If that capacity limit resulted in an outage, well, tough luck.

If you are serious about reliability you always need infrastructure experts.

AWS is pretty good about documenting the limits of their systems, SLAs, how to configure them, etc. They don't just say you should wave a magic wand -- and even if they did say that, professional software engineers know better.

"a hosting provider that allows allocation of resources via API" is exactly what AWS is. Your infrastructure experts come into the picture because they need to know which resources to request, how to estimate the scale they need, and how to configure them properly.
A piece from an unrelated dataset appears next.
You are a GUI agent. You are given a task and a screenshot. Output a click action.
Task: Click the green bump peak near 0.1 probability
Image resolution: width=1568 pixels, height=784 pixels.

They should also be doing performance testing to see if the claimed performance really holds up.

> Isn't that literally supposed to be the sales pitch for the cloud? Get away from the infrastructure as a whole so you can focus on code, and let the cloud providers wave their magic wand to enable scaling?

Clearly there are limits even with the largest cloud providers. You'll have to engage a bit of critical thought in to whether you're going to get near those limits and what that might mean for your product. Obviously that's easier said than done, but you could argue that the cloud providers are still giving you reasonable value if you can pass the buck on a given issue for x years.

You have to know how to write code that fits into the cloud. You can't arbitrarily read/write to the file system, acting as if there's only one instance of the server running (if you plan to run hundreds or thousands). So even by waving the cloud 'magic wand', you still need to understand writing code in a cloud-friendly way. So in some sense, it's a shared responsibility between the vendor and engineering. You need to understand how to apply the tools being given to you.
Per the article, literally nothing in their code would have solved the issue. AWS was supposed to auto-scale TGWs and didn't.

>Our own serving systems scale quickly to meet these kinds of peaks in demand (and have always done so successfully after the holidays in previous years). However, our TGWs did not scale fast enough. During the incident, AWS engineers were alerted to our packet drops by their own internal monitoring, and increased our TGW capacity manually. By 10:40am PST that change had rolled out across all Availability Zones and our network returned to normal, as did our error rates and latency.

Correct, I was disputing the point that you can freely code without being mindful of the architecture even though the selling point of cloud providers is "focus on code, leave architecture to us". I'm not disputing in this case AWS was at fault: as the customer, Slack did everything right.
> Isn't that literally supposed to be the sales pitch for the cloud?

Yes.

But a sales pitch is the most positive framing of the product possible. I wouldn't rely on the sales pitch when making the decision about how much you should depend on the cloud.